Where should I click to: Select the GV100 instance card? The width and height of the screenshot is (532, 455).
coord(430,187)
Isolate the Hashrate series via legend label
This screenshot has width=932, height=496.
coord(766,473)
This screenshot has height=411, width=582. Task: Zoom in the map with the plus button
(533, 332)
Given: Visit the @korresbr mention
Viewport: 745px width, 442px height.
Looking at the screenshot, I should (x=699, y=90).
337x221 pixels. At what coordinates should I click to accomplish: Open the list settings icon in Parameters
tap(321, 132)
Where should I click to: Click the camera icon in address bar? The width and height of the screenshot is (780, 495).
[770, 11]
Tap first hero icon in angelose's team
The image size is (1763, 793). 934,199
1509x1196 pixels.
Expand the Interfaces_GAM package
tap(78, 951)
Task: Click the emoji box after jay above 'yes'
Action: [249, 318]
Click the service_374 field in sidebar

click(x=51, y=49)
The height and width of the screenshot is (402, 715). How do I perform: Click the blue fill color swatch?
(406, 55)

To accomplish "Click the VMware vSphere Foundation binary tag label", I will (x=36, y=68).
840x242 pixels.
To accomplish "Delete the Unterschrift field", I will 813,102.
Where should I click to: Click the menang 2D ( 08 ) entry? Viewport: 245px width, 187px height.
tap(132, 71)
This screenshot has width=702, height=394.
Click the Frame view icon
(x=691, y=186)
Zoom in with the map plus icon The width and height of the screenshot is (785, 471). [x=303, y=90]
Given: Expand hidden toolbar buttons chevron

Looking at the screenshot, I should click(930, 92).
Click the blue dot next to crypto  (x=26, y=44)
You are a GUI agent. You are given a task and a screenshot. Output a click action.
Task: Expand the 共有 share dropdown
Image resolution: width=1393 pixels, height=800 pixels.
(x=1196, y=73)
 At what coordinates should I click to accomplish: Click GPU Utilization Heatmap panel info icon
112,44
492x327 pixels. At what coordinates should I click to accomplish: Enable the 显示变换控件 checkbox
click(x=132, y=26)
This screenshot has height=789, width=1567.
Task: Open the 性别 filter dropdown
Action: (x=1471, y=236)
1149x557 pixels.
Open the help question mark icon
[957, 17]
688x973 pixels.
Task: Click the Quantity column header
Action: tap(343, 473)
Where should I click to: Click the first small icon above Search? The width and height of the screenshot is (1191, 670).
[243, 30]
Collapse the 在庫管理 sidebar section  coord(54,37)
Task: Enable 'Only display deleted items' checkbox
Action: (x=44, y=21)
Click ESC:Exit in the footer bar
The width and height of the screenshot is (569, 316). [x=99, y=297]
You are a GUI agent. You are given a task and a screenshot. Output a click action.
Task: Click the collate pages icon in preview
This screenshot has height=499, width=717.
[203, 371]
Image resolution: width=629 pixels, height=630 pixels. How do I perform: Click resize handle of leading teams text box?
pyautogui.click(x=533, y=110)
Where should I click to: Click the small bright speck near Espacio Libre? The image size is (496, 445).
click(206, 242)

·····

Short problem: Can you restate the records beginning at the line that has "840x242 pixels." and ending after the line that has "Zoom in with", with "icon" changed to "button" and everything else left as it is?

Answer to the task:
840x242 pixels.
To accomplish "Delete the Unterschrift field", I will 813,102.
Where should I click to: Click the menang 2D ( 08 ) entry? Viewport: 245px width, 187px height.
tap(132, 71)
This screenshot has width=702, height=394.
Click the Frame view button
(x=691, y=186)
Zoom in with the map plus button The width and height of the screenshot is (785, 471). [x=303, y=90]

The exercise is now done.